Posted at 11:18 am (U.S. Eastern) 1/6/2010

Mel, I prefer the dictionary.com definition of "snarky": 1. Rudely sarcastic or disrespectful; snide 2. Irritable or short-tempered; irascible.

Amber

Amber

Posted at 11:21 am (U.S. Eastern) 1/6/2010

Dee: Good for you! It's funny how hard it is for us to hear the answers to our prayers sometimes, even (especially?) when we're praying desperately. I'm glad you've found some rest and can focus on tending your spirit.

Amber

Amber

Posted at 11:26 am (U.S. Eastern) 1/6/2010

Irma: Thank you for the book suggestion.

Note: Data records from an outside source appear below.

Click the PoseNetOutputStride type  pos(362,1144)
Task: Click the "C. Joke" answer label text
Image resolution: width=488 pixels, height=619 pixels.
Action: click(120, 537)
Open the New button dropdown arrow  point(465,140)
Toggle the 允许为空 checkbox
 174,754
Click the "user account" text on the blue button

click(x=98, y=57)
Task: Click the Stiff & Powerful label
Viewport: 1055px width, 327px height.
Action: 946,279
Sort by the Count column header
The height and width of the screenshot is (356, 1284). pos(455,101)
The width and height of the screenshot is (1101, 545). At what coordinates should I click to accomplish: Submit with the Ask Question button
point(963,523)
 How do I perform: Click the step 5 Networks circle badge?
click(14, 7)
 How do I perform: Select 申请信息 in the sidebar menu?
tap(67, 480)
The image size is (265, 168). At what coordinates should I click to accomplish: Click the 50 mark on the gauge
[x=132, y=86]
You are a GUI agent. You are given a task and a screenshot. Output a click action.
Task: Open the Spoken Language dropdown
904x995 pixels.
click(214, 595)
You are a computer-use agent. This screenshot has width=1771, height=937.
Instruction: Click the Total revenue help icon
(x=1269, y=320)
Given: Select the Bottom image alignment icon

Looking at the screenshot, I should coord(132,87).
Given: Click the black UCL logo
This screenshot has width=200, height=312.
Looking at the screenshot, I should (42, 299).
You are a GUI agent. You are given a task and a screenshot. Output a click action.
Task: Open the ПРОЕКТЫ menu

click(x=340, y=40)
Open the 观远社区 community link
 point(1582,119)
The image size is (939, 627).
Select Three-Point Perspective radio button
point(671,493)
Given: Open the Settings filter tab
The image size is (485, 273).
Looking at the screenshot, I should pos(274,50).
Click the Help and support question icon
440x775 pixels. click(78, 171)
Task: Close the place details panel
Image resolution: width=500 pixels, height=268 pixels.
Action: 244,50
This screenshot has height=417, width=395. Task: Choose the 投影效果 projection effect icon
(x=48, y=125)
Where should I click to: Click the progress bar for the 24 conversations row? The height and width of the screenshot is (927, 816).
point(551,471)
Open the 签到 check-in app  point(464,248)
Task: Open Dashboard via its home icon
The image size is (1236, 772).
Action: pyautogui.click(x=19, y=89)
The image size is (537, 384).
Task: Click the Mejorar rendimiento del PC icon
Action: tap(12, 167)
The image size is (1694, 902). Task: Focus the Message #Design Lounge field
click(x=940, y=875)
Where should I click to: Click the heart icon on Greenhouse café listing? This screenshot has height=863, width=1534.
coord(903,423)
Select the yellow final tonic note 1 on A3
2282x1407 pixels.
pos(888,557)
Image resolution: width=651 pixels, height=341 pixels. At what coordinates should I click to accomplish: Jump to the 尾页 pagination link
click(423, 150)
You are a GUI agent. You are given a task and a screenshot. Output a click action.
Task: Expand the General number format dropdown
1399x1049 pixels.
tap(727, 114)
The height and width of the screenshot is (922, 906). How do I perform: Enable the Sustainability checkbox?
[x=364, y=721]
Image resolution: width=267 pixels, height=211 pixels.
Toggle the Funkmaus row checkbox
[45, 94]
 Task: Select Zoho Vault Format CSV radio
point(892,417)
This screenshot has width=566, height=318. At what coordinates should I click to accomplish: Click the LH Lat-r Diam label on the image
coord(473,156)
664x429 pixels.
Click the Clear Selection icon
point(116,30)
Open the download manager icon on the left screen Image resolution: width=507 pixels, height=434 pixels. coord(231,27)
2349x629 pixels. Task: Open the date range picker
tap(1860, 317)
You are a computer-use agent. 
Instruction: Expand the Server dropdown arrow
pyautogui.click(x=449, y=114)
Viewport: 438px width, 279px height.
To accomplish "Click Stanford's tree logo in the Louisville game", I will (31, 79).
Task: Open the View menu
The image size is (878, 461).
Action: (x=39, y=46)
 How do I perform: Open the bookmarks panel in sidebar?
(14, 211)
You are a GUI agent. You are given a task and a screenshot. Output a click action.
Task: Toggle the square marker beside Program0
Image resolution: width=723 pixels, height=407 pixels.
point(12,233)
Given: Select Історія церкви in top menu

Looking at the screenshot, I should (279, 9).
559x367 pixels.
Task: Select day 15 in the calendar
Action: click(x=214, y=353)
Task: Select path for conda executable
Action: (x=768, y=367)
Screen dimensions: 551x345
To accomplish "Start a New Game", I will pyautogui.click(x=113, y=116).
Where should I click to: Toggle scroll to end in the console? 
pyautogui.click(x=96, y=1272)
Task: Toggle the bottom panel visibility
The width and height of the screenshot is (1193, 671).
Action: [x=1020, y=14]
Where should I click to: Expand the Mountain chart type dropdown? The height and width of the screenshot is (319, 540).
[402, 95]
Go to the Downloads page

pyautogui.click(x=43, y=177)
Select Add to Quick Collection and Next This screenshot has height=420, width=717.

When we have time "away" it's easier to pursue the goals of sabbath: taking time for steeping ourselves in the Spirit and tending to our bodies, minds, spirits and communities in ways aligned with living in God's grace and care. I suspect I will find Wayne Muller's book a blessing as my life again becomes busier and busier.

Amber

Amber

Posted at 11:29 am (U.S. Eastern) 1/6/2010

Kathy: Thanks for sharing your sabbatical story. And thanks for reminding us to be open to a "still, small voice" that may very well suggest we change our well-laid plans.